Establishment of A Live-cell Tracking Platform for SARS-CoV-2 Entry

新型冠状病毒(SARS-CoV-2)由于其高传染性已造成全球大流行。目前关于SARS-CoV-2依赖内吞途径进入细胞的研究偏向于药物抑制实验或固定样品的蛋白共定位实验,而对于其入胞时与细胞内吞结构相互作用的动力学机制研究较少。本研究首先基于慢病毒系统包装出可在生物安全二级实验室(BSL-2)进行操作的SARS-CoV-2假病毒,之后利用膜染料对假病毒的囊膜进行荧光标记,并进行鉴定。通过免疫荧光方法观察到假病毒与网格蛋白包被的内吞结构共定位,进一步在网格蛋白敲低的Caco-2细胞系上进行假病毒感染,检测到荧光素酶活性显著下降,这些结果确定了网格蛋白介导的内吞作用参与假病毒感染。最后基于单病毒示踪技术,通过共聚焦显微镜对假病毒入胞过程进行活细胞实时拍摄,选取两个具有代表性的假病毒粒子依赖网格途径入胞的典型视野,并对假病毒动力学进行分析。本研究成功建立了SARS-CoV-2假病毒入胞活细胞示踪平台,可应用于研究单个假病毒粒子入胞过程动力学机制。该平台对SARS-CoV-2入胞机制的研究具有重大意义。

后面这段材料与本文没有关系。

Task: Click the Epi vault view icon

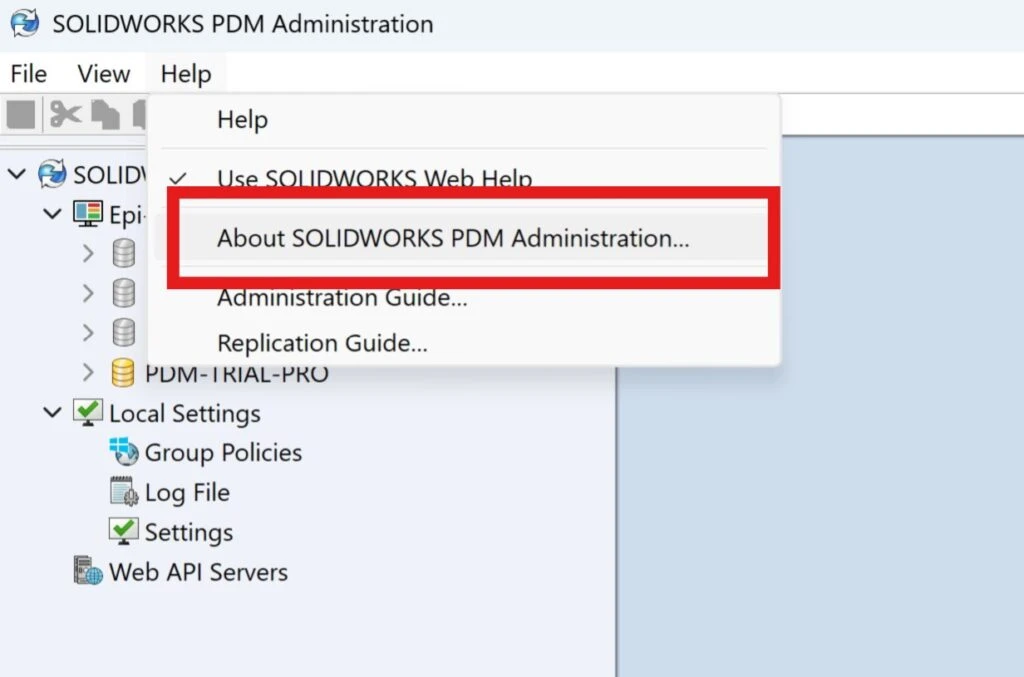Action: [85, 214]
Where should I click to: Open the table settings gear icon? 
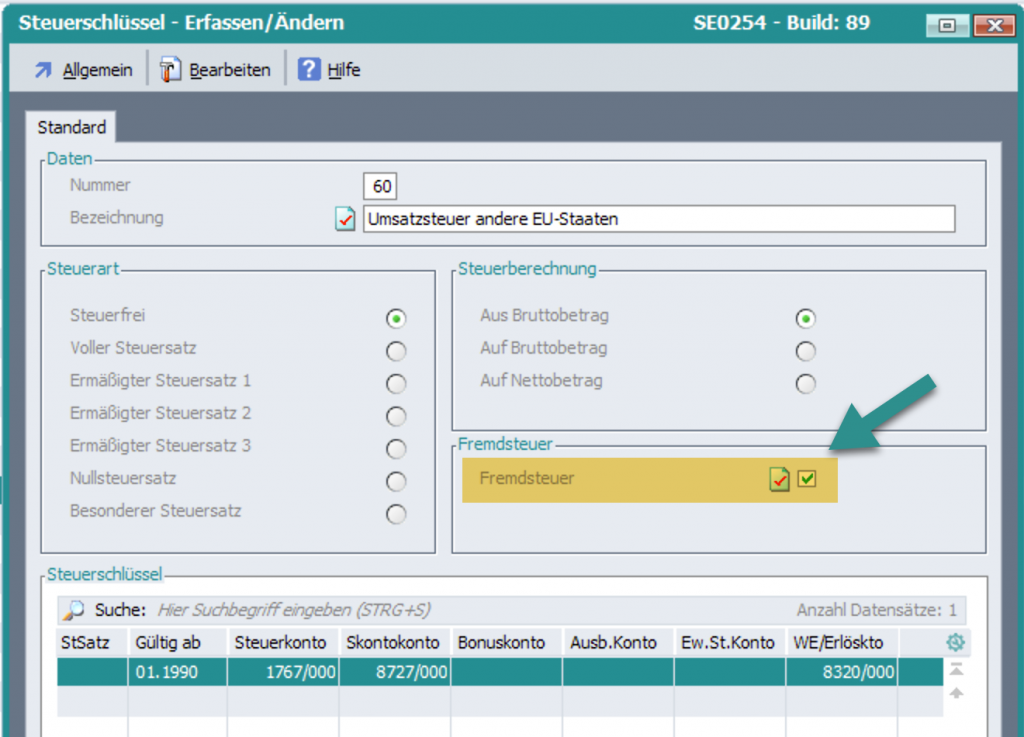point(956,643)
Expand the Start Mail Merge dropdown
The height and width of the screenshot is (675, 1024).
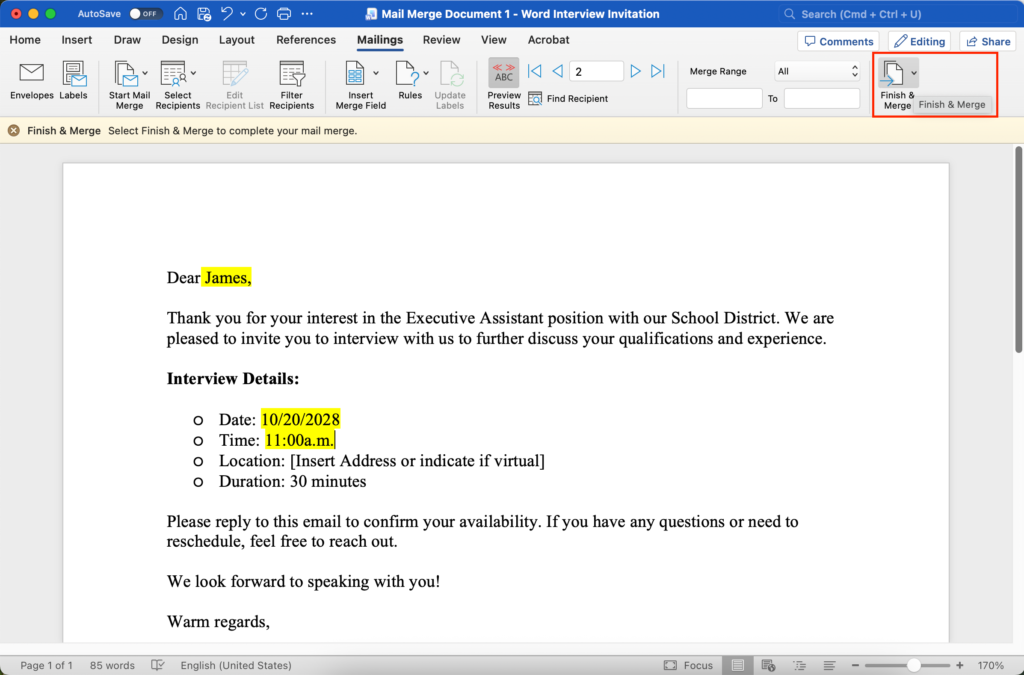point(145,73)
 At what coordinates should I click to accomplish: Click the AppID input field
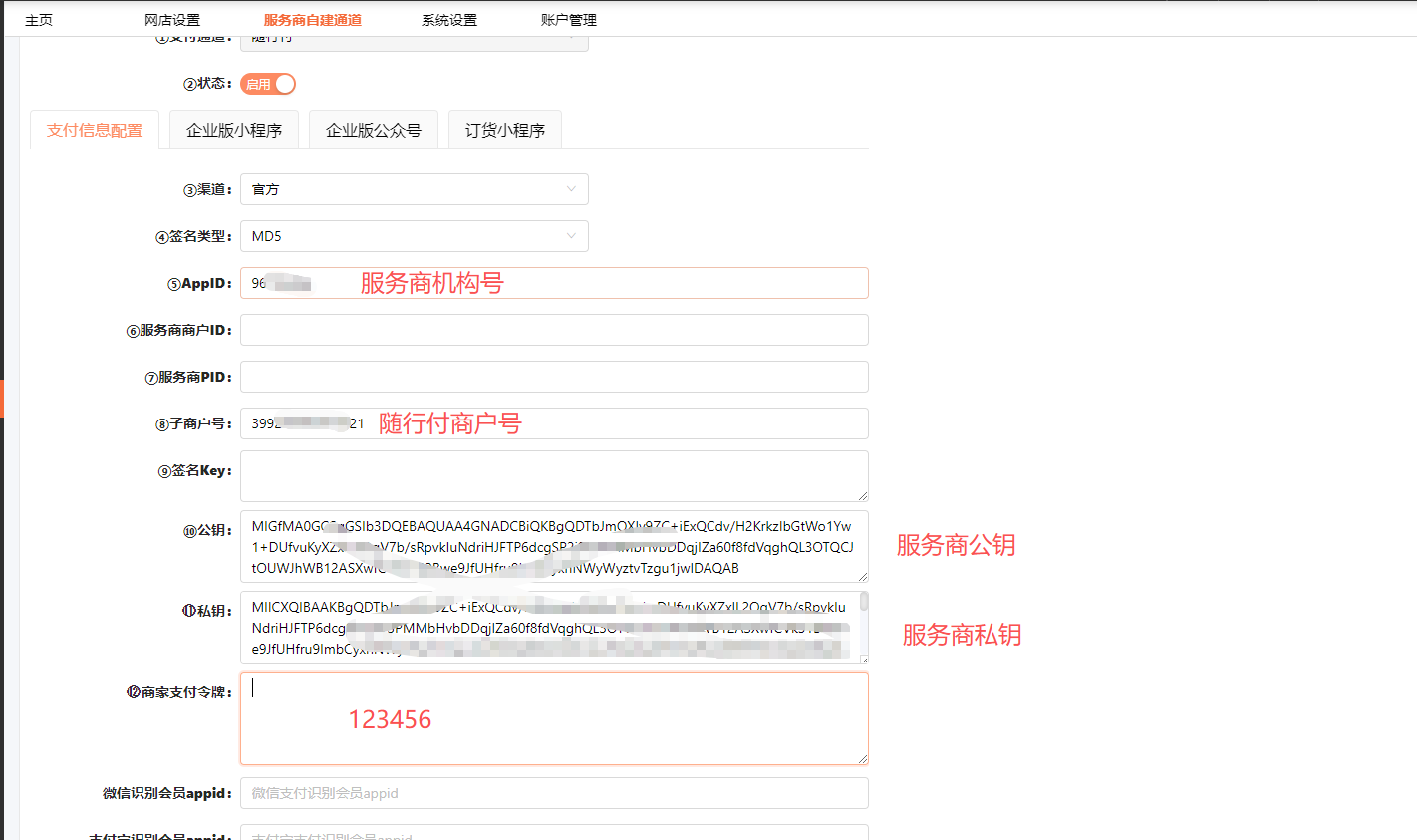pos(598,283)
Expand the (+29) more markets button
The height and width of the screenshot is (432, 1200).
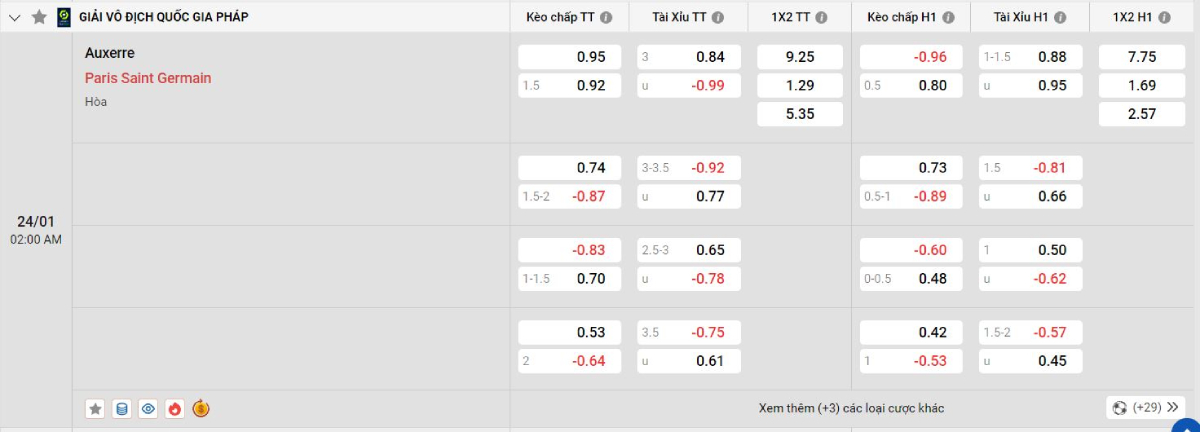1145,407
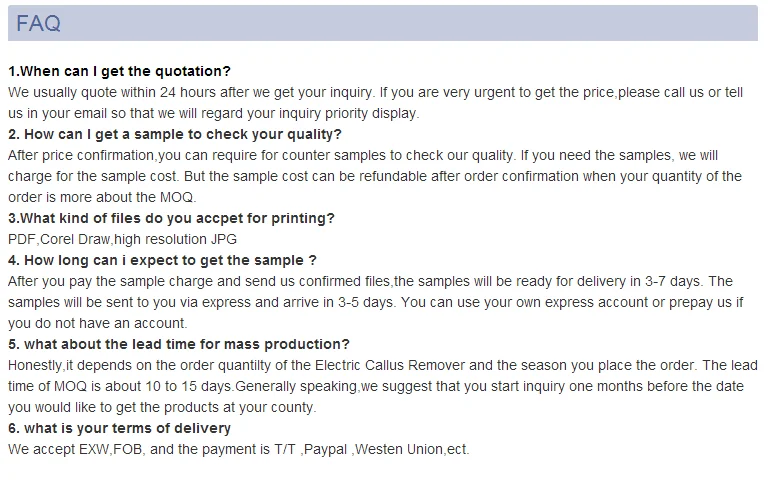
Task: Click the answer about quoting within 24 hours
Action: point(375,92)
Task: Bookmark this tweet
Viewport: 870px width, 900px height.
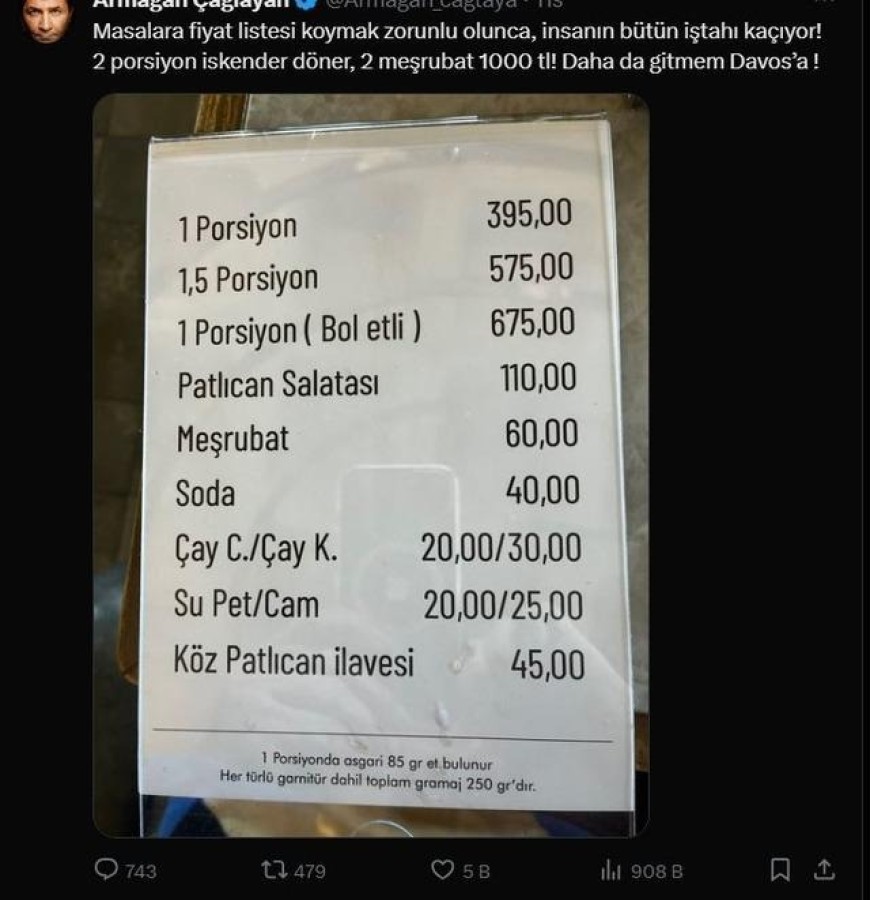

Severe acute respiratory syndrome coronavirus 2(SARS-CoV-2)has caused a global pandemic due to its high infectivity.At present,researches on SARS-CoV-2 entry via endocytic pathways are based on drug inhibition experiments or proteins colocalization experiments with fixed samples.There are few studies on the kinetic mechanism of the interaction between the virus and the endocytic structure during virus entry.In this study,SARS-CoV-2 pseudovirus that can be operated in biosafety level 2 laboratory(BSL-2)was packaged based on a lentiviral system,then the envelope of the pseudovirus was fluorescence labeled with the membrane dye,and the labeled virus was characterized.The colocalization of the pseudovirus and the clathrin-coated endocytic structures were observed by immunofluorescence assay.Pseudovirus infection was further carried out on the Caco-2 cell line with clathrin knock-down,and result showed that the luciferase activity was significantly decreased.These results indicate the involvement of clathrin-mediated endocytosis(CME)in pseudovirus infection.Finally,based on the single-virus tracking technique,live cells were photographed real time during the pseudovirus entry by confocal microscopy.Two representative views of pseudovirus particles entry via CME were selected,and the kinetics was analyzed.This study established a SARS-CoV-2 pseudovirus entry tracking platform for studying the kinetic mechanism of single pseudovirus particle entry.